% Generated by roxygen2: do not edit by hand
% Please edit documentation in R/kernel_functions.R
\name{Jaccard}
\alias{Jaccard}
\alias{Intersect}
\title{Kernels for sets}
\usage{
Jaccard(X, elements = LETTERS, comp = "sum", coeff = NULL)

Intersect(
  X,
  elements = LETTERS,
  comp = "sum",
  coeff = NULL,
  feat_space = FALSE
)
}
\arguments{
\item{X}{Matrix (class "character") or data.frame (class "character", or columns = "factor").
The elements in X are assumed to be categorical in nature.}

\item{elements}{All potential elements (symbols) that can appear in the sets. If there are
some elements that are not of interest, they can be excluded so they are not
taken into account by these kernels. (Defaults: LETTERS).}

\item{comp}{When \emph{D}>1, this argument indicates how the variables
of the dataset are combined. Options are: "mean", "sum" and "weighted". (Defaults: "mean")
\itemize{
  \item "sum" gives the same importance to all variables, and returns an
  unnormalized kernel matrix.
  \item "mean" gives the same importance to all variables, and returns a
  normalized kernel matrix (all its elements range between 0 and 1).
  \item "weighted" weights each variable according to the `coeff` parameter, and returns a
  normalized kernel matrix.
}}

\item{coeff}{(optional) A vector of weights with length \emph{D}.}

\item{feat_space}{(not available for the Jaccard kernel). If FALSE, only the
kernel matrix is returned. Otherwise, the feature space is returned too. (Defaults: FALSE).}
}
\value{
Kernel matrix (dimension: \emph{NxN}), or a list with the kernel matrix and the
feature space.
}
\description{
`Intersect()` or `Jaccard()` compute the kernel functions of the same name,
which are useful for set data. Their input is a matrix or data.frame with
dimension \emph{NxD}, where \emph{N}>1, \emph{D}>0. Samples should be in the
rows and features in the columns. When there is a single feature,
`Jaccard()` returns 1 if the elements of the set are exactly the same in
two given samples, and 0 if they are completely different (see Details). Instead,
in the multivariate case (\emph{D}>1), the results (for both `Intersect()` and
`Jaccard()`) of the \emph{D} features are combined with a sum, a mean, or a
weighted mean.
}
\details{
Let \eqn{A,B} be two sets. Then, the Intersect
kernel is defined as:

\deqn{K_{Intersect}(A,B)=|A \cap B| }

And the Jaccard kernel is defined as:

\deqn{K_{Jaccard}(A,B)=|A \cap B| / |A \cup B|}

This specific implementation of the Intersect and Jaccard kernels expects
that the set members (elements) are character symbols (length=1). In case the
set data is multivariate (\emph{D}>1 columns, and each one contains a set feature),
elements for the \emph{D} sets should come from the same domain (universe).
For instance, a dataset with two variables, so the elements
in the first one are colors c("green","black","white","red") and the second are names
c("Anna","Elsa","Maria") is not allowed. In that case, set factors should be recoded
to colors c("g","b","w","r") and names c("A","E","M") and, if necessary, 'Intersect()'
(or `Jaccard()`) should be called twice.
}
\examples{
# Sets data
## Generating a dataset with sets containing uppercase letters
random_set <- function(x)paste(sort(sample(LETTERS,x,FALSE)),sep="",collapse = "")
max_setsize <- 4
setsdata <- matrix(replicate(20,random_set(sample(2:max_setsize,1))),nrow=4,ncol=5)
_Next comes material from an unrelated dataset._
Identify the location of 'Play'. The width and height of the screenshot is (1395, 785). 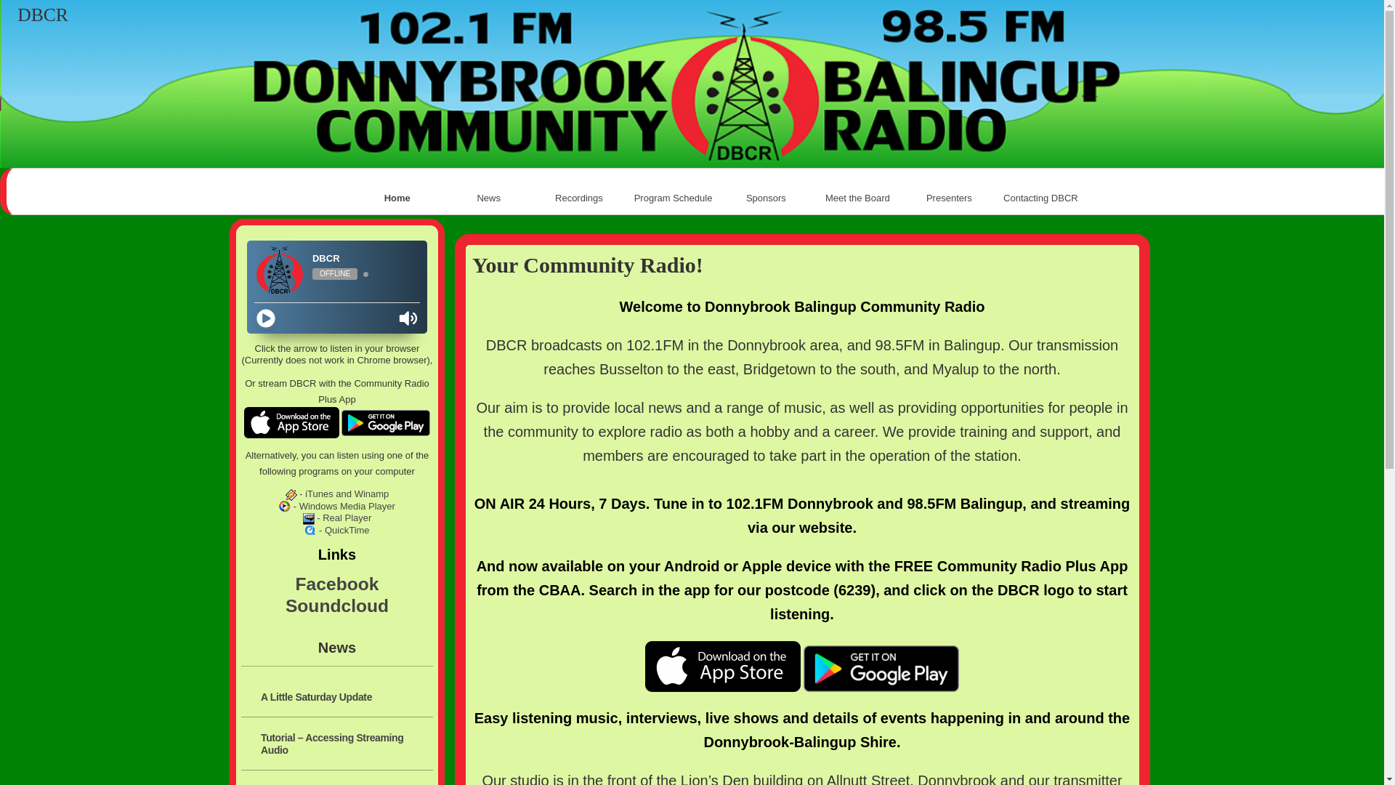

## Computing the Intersect kernel:
Intersect(setsdata,elements=LETTERS,comp="sum")

## Computing the Jaccard kernel weighting the variables:
coeffs <- c(0.1,0.15,0.15,0.4,0.20)
Jaccard(setsdata,elements=LETTERS,comp="weighted",coeff=coeffs)
}
\references{
Bouchard, M., Jousselme, A. L., and Doré, P. E. (2013).
A proof for the positive definiteness of the Jaccard index matrix.
International Journal of Approximate Reasoning, 54(5), 615-626.

Ruiz, F., Angulo, C., and Agell, N. (2008).
Intersection and Signed-Intersection Kernels for Intervals.
Frontiers in Artificial Intelligence and Applications. 184. 262-270.
doi: 10.3233/978-1-58603-925-7-262.
}